WHAT YOU NEED TO DO >>
Extract each line of the entries below that contains the string "width".

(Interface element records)
>> start

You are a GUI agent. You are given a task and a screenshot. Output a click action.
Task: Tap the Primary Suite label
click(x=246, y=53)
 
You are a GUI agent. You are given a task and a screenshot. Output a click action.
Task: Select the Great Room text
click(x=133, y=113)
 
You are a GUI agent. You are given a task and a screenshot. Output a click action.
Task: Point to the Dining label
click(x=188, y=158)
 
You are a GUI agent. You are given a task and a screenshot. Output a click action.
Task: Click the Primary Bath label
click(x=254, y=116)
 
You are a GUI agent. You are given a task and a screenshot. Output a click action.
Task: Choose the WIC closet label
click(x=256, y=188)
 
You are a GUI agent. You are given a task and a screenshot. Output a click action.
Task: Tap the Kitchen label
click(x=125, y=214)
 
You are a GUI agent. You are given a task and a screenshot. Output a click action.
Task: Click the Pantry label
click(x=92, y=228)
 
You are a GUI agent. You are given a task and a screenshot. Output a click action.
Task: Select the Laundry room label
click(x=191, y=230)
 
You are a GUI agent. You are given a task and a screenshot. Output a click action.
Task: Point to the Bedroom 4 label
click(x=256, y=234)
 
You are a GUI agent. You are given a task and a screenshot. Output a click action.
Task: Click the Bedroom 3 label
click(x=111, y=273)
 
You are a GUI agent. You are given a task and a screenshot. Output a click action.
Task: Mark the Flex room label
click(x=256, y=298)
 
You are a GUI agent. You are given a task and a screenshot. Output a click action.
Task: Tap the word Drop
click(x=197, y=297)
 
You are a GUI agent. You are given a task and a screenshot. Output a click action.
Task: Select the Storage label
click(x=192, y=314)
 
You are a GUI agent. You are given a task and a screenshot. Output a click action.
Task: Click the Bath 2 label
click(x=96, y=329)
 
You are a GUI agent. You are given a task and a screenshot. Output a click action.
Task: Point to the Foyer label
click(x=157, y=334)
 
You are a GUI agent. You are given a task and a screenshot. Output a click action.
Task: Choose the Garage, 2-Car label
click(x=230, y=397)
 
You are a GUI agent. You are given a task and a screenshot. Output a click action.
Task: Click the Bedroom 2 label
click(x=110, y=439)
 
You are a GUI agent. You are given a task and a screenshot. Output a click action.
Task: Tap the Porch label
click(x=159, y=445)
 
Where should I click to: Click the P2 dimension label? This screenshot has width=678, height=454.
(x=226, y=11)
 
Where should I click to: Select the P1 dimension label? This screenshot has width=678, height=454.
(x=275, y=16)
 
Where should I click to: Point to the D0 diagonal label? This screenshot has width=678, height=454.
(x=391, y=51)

>> end

THE OUTPUT >>
Where should I click to: Click the P2 dimension label? This screenshot has width=678, height=454.
Where should I click to: Select the P1 dimension label? This screenshot has width=678, height=454.
Where should I click to: Point to the D0 diagonal label? This screenshot has width=678, height=454.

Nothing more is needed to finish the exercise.